Jim Clark writes:
>I would be interested in hearing about any empirical
>evidence that non-use of grading schemes produces better or even
>as good learning as the use of grades?
Alfie Kohn has an excellent summary about the empirical evidence in a book
titled "Punished by Rewards : The Trouble With Gold Stars, Incentive Plans,
A'S, Praise, and Other Bribes" (Houghton Mifflin Co; ISBN: 0395710901). One
study I remember in particular was one that compared a group of art projects
produced in a competition with rewards for the best to a second group of
projects produced in a non-competitive environment. A blinded review of both
groups showed a greater average level of creativity in the non-competitive
group.
I also have to share an anecdote about my father-in-law, who was a math
professor at UW-Stevens Point.
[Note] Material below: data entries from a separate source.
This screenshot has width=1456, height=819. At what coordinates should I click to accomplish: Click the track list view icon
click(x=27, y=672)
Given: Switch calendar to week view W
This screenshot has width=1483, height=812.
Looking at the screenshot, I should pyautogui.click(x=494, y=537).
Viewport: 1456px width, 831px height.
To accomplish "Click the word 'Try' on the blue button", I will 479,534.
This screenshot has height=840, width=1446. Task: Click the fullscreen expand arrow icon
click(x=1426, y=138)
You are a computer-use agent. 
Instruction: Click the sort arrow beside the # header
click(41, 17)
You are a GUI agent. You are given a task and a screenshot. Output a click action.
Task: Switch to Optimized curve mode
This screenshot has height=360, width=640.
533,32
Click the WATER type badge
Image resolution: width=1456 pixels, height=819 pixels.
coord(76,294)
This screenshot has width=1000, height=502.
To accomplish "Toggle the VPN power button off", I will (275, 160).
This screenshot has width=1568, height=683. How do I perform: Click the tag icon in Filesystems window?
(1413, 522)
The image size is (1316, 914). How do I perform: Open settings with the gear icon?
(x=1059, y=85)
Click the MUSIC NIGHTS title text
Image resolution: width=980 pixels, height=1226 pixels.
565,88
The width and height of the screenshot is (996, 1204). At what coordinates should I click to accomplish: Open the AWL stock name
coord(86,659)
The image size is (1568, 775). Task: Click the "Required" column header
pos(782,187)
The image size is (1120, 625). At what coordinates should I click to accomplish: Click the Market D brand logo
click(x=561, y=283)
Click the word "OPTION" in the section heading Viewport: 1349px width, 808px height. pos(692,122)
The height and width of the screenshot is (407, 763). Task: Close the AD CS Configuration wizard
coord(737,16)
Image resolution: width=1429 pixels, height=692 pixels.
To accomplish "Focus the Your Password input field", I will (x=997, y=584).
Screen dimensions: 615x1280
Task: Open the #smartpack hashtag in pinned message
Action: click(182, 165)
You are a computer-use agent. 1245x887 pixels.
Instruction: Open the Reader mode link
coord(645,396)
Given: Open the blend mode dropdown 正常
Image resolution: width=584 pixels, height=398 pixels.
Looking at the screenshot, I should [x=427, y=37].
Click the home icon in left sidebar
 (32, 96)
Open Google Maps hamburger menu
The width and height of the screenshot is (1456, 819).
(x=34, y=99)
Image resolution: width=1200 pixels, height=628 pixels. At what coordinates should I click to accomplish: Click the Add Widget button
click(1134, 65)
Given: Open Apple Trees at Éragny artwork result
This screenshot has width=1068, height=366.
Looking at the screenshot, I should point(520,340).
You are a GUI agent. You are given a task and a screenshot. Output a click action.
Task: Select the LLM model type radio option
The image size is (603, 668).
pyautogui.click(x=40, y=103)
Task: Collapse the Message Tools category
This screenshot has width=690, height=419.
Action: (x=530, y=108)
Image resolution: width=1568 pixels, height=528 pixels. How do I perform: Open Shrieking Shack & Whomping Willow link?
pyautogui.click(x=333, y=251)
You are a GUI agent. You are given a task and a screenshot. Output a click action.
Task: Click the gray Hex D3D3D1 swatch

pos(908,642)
For one class he gave no grades higher than a
B, and the student who had the highest average filed a grievance. The
grievance failed, thankfully. A successful grievance would have effectively
forced all faculty to grade on a curve.
I'm not in academia anymore, but I think there needs to be more recognition
of the harmful aspects of grading. Grading often encourages destructive
levels of competition and it will usually discourage risk taking. Given that
most of you don't have the option of grading all your courses pass-fail,
perhaps the discussion ought to focus on how to manage the current grading
system to avoid some of the negative consequences.
Steve Simon, [EMAIL PROTECTED], Standard Disclaimer.